Data items:
####
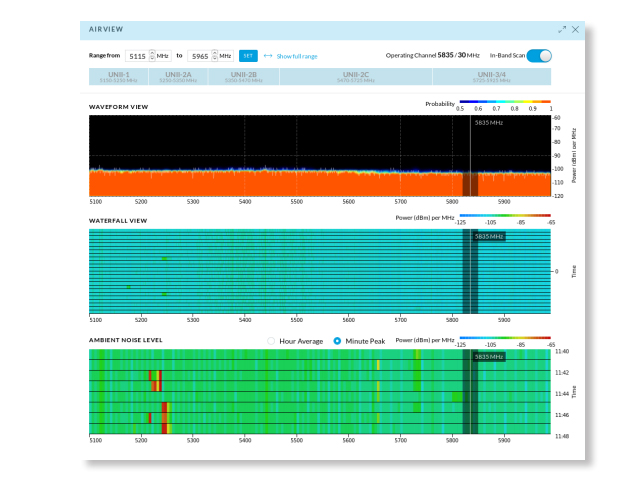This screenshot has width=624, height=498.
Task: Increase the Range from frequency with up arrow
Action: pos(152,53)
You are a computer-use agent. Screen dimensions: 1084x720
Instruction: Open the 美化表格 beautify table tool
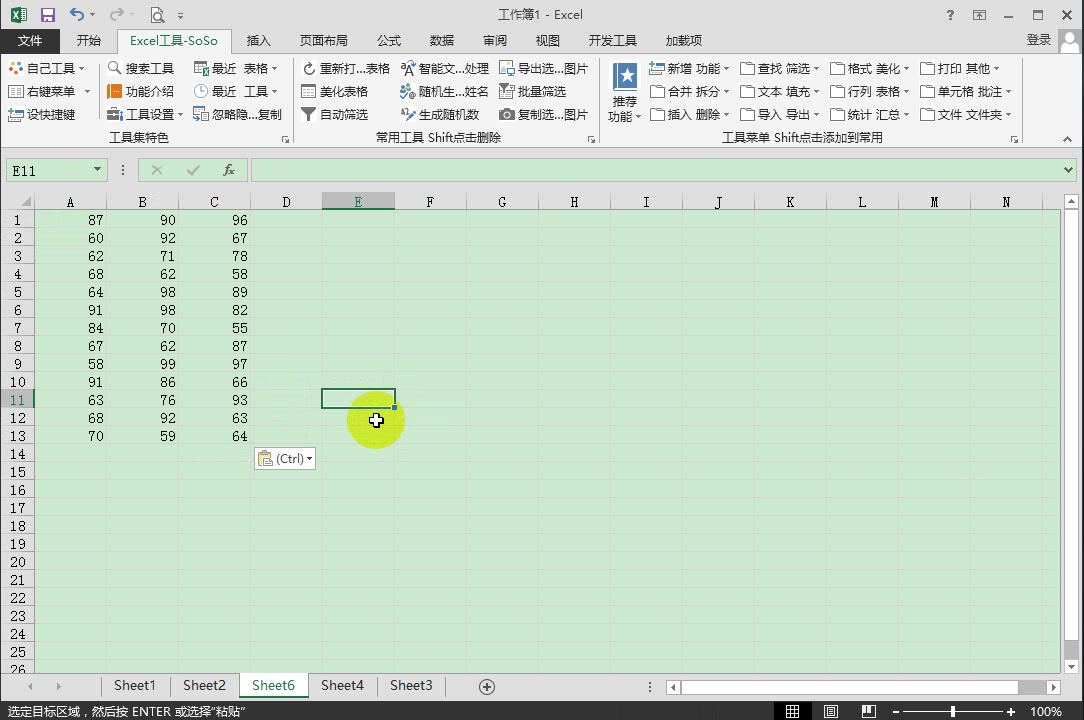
####
* [EXERCISE] Print only the lines running from the one containing "You are a computer-use" to the end of the data above, exactly; include no pictures.

* [ANSWER TO THE PROBLEM]
You are a computer-use agent. Screen dimensions: 1084x720
Instruction: Open the 美化表格 beautify table tool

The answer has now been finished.